The House Judiciary Committee voted 12-11 on measures that would shorten the required separation for a no-fault divorce to five months, if voters approve the change in a referendum. The legislation narrowly advanced to the House floor through votes that did not follow party lines.
Opponents argued couples may reconcile during that year. They also feared further erosion of family values.
“Isn’t this an example of a slippery slope we’re going down?” asked Rep. Ralph Kennedy, R-Leesville. “Five years from now, is it going to be 3 months?
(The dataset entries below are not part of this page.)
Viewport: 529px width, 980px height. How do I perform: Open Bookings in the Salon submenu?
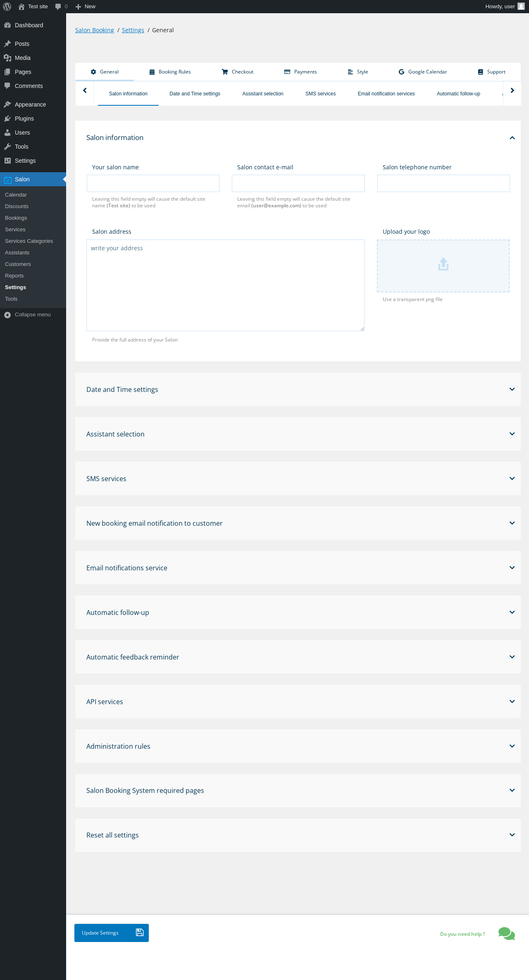coord(16,218)
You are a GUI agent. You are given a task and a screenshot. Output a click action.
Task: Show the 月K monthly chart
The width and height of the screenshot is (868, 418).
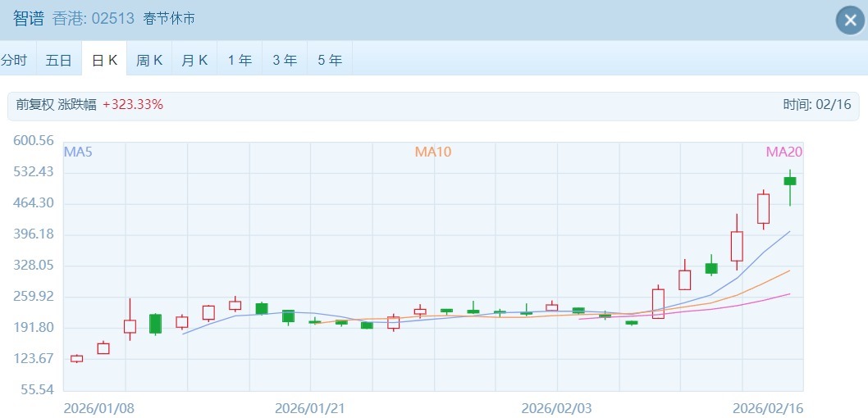point(194,60)
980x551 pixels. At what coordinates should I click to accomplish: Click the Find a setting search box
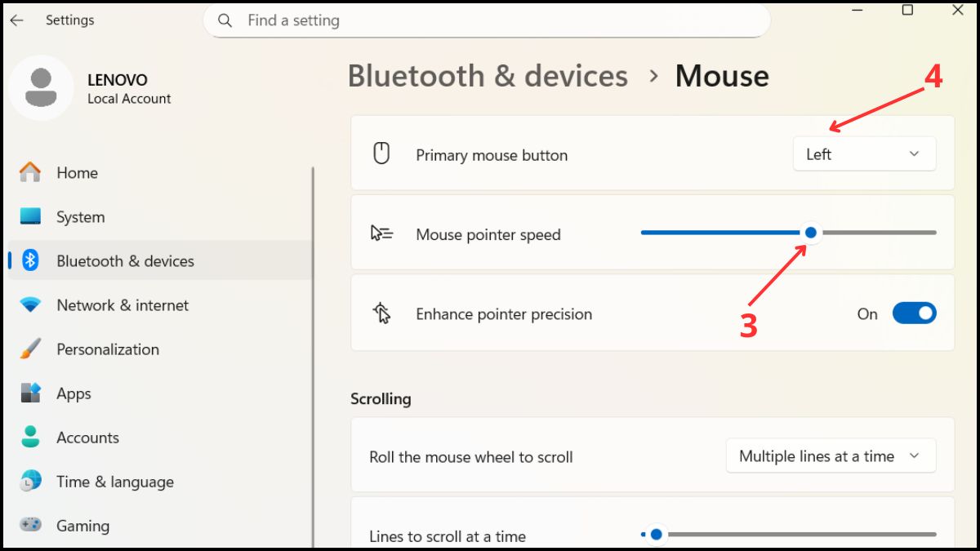(488, 20)
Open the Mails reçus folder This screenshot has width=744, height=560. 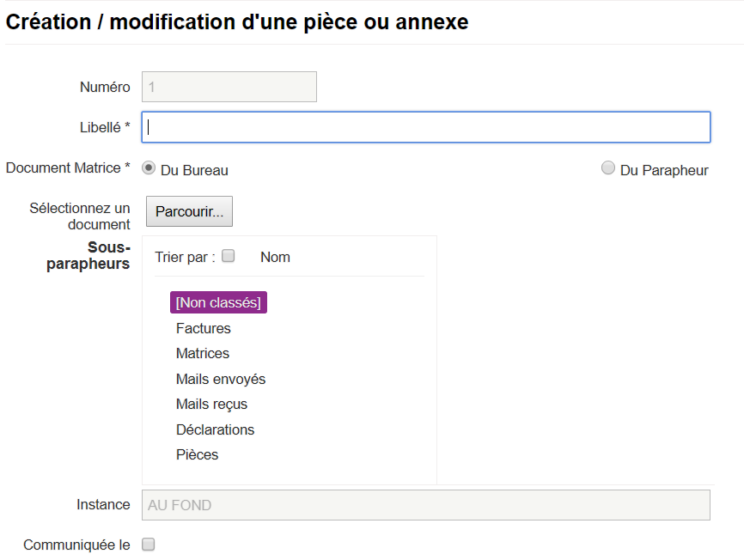211,404
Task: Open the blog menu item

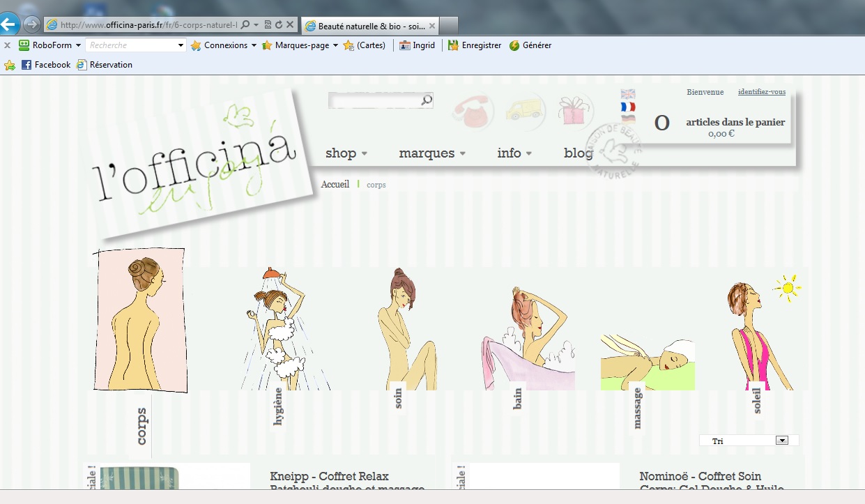Action: [578, 153]
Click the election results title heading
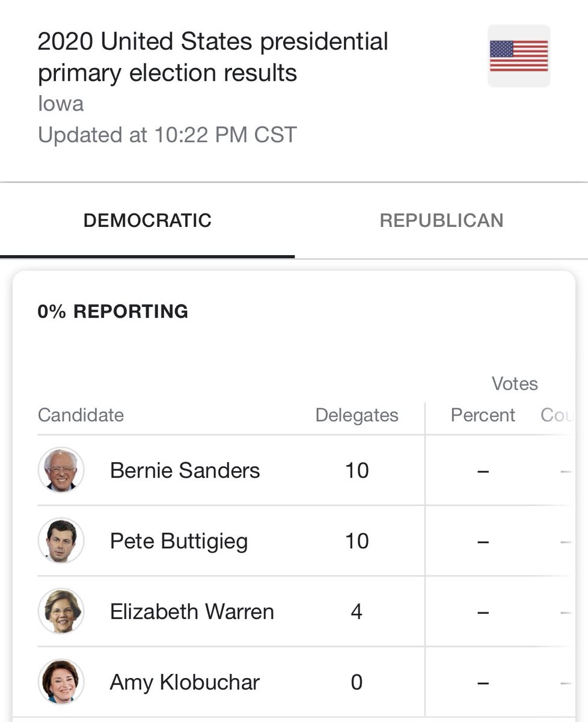 (x=213, y=57)
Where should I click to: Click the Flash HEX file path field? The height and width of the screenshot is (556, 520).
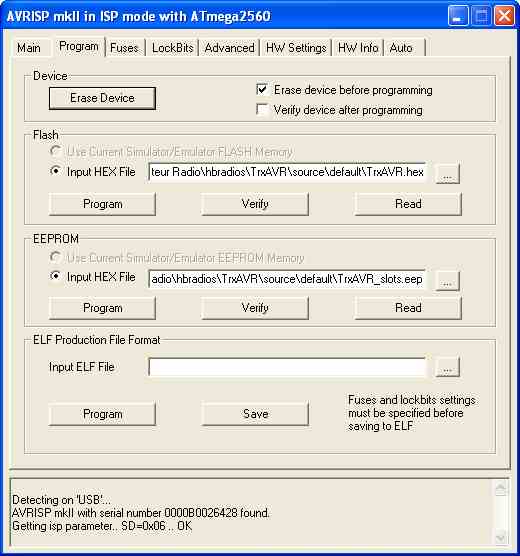[x=287, y=172]
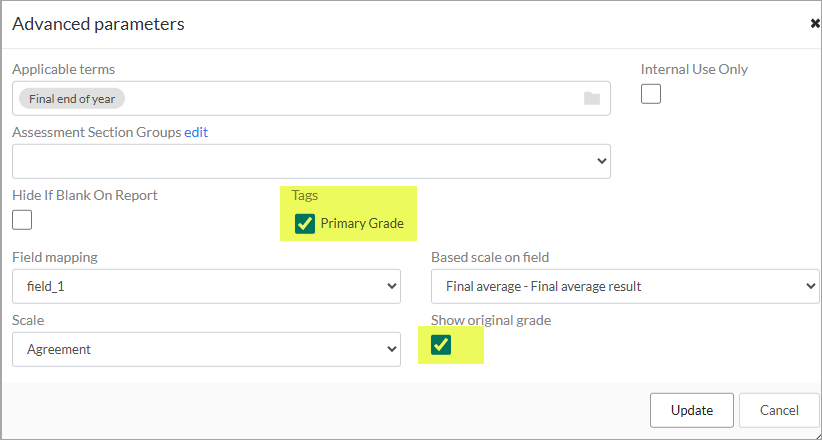
Task: Close the Advanced parameters dialog
Action: 815,24
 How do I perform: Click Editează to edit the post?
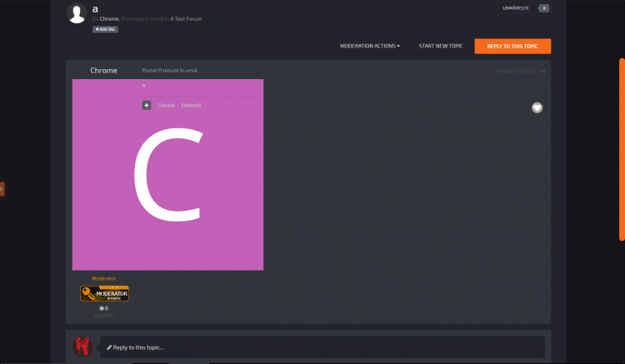pos(191,105)
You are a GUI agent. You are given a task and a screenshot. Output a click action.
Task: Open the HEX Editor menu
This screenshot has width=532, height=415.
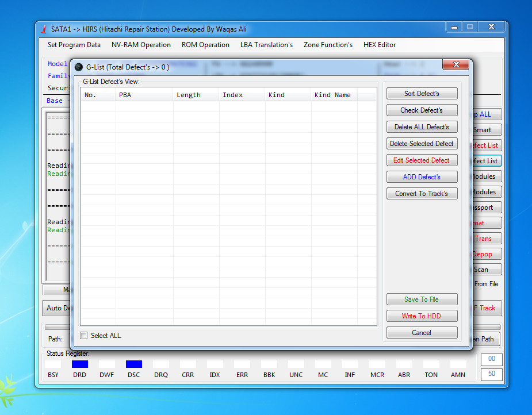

In 15 years are we going to have drive-through divorces because they get in a fight that night?”
But House Majority Leader Bruce Bannister, an attorney in family court, argued forcing couples to remain married beyond when they can get a legal settlement only adds aggravation and can make it more difficult on children, especially if it causes the animosity between their parents to grow.
Amicable divorces can usually be resolved six months after a couple has established separate residences. Contested cases that go to trial drag out for at least 18 months anyway, he said.
“Once they reach a settlement, they don’t reconcile,” said Bannister, R-Greenville. “If there’s no end in sight because it’ll take a year no matter what they do, for those who are reasonable and cooperate and don’t want to be married, it makes sense to give them the ability to get divorced and get on with their lives.”
The time to encourage family values is not when people have already called it quits, he said.
“We should be looking at ways to make marriages better, not hold you into one you don’t want to be in,” Bannister said. “It’s too late for the General Assembly to say, ’Well, we’re just going to make you and sentence you to a year and maybe you’ll reconcile.’”
The chamber’s top Democrat agreed.
The current law gives people incentive to lie to get a quicker divorce - in what can turn into a nasty public fight - since residents can get a divorce in 90 days on the grounds of adultery, desertion, physical abuse or habitual drunkenness, said House Minority Leader Todd Rutherford, D-Columbia.
“What this body is saying is, if you can just get along, you’ll have to stay together for a year, but if you call him names, then maybe you can get it quicker,” he said. “Why is it the state’s business?”
He noted that a friend who got divorced in Georgia would still be married if he lived in South Carolina.
Georgia sets no time requirement for divorce due to irreconcilable differences, as long as one spouse has lived in Georgia for at least six months. Neighboring North Carolina, however, also requires a year of separation for a no-fault divorce.
Divorce was illegal in South Carolina until 1949, when it became one of the last states nationwide to allow it, though only on the grounds of adultery, desertion, physical abuse, or habitual drunkenness. The law didn’t allow a no-fault divorce until 1969, when it set the required separation at three years. That was shortened to one year a decade later.